● **TASK GOAL**: Could you print every record exactly as it stands?

==============================

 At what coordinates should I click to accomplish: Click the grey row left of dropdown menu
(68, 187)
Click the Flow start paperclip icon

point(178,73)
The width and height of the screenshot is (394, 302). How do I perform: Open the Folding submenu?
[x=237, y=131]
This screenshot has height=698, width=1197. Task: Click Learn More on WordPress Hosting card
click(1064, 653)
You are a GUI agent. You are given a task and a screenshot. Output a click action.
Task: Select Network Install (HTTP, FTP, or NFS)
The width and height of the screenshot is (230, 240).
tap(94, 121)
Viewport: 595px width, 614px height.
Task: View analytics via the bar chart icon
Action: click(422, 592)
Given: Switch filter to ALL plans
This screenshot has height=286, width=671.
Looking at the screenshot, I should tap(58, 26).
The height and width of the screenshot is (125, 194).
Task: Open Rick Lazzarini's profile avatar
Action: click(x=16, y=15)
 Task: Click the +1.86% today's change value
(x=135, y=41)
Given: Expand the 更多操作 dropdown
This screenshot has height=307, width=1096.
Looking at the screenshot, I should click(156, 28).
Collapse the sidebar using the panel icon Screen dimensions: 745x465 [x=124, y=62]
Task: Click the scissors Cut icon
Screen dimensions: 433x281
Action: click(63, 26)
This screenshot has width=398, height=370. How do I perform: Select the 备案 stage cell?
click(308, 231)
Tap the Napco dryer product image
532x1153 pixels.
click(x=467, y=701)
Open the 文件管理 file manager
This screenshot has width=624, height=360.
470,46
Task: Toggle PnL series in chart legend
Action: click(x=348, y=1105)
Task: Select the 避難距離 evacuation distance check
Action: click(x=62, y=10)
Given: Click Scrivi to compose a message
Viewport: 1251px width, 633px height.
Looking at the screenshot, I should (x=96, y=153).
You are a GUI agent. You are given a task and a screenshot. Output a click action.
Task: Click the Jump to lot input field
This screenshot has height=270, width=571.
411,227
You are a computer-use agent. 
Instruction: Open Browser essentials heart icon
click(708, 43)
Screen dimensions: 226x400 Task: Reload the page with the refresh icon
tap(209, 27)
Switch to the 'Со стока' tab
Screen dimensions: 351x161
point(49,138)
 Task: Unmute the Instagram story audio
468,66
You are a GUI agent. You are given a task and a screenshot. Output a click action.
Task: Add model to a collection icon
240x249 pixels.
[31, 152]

==============================

● **TASK SOLUTION**:
 At what coordinates should I click to accomplish: Click the grey row left of dropdown menu
(68, 187)
Click the Flow start paperclip icon

point(178,73)
The width and height of the screenshot is (394, 302). How do I perform: Open the Folding submenu?
[x=237, y=131]
This screenshot has height=698, width=1197. Task: Click Learn More on WordPress Hosting card
click(1064, 653)
You are a GUI agent. You are given a task and a screenshot. Output a click action.
Task: Select Network Install (HTTP, FTP, or NFS)
The width and height of the screenshot is (230, 240).
tap(94, 121)
Viewport: 595px width, 614px height.
Task: View analytics via the bar chart icon
Action: click(422, 592)
Given: Switch filter to ALL plans
This screenshot has height=286, width=671.
Looking at the screenshot, I should tap(58, 26).
The height and width of the screenshot is (125, 194).
Task: Open Rick Lazzarini's profile avatar
Action: click(x=16, y=15)
 Task: Click the +1.86% today's change value
(x=135, y=41)
Given: Expand the 更多操作 dropdown
This screenshot has height=307, width=1096.
Looking at the screenshot, I should click(156, 28).
Collapse the sidebar using the panel icon Screen dimensions: 745x465 [x=124, y=62]
Task: Click the scissors Cut icon
Screen dimensions: 433x281
Action: click(63, 26)
This screenshot has width=398, height=370. How do I perform: Select the 备案 stage cell?
click(308, 231)
Tap the Napco dryer product image
532x1153 pixels.
click(x=467, y=701)
Open the 文件管理 file manager
This screenshot has width=624, height=360.
470,46
Task: Toggle PnL series in chart legend
Action: click(x=348, y=1105)
Task: Select the 避難距離 evacuation distance check
Action: click(x=62, y=10)
Given: Click Scrivi to compose a message
Viewport: 1251px width, 633px height.
Looking at the screenshot, I should (x=96, y=153).
You are a GUI agent. You are given a task and a screenshot. Output a click action.
Task: Click the Jump to lot input field
This screenshot has height=270, width=571.
411,227
You are a computer-use agent. 
Instruction: Open Browser essentials heart icon
click(708, 43)
Screen dimensions: 226x400 Task: Reload the page with the refresh icon
tap(209, 27)
Switch to the 'Со стока' tab
Screen dimensions: 351x161
point(49,138)
 Task: Unmute the Instagram story audio
468,66
You are a GUI agent. You are given a task and a screenshot. Output a click action.
Task: Add model to a collection icon
240x249 pixels.
[31, 152]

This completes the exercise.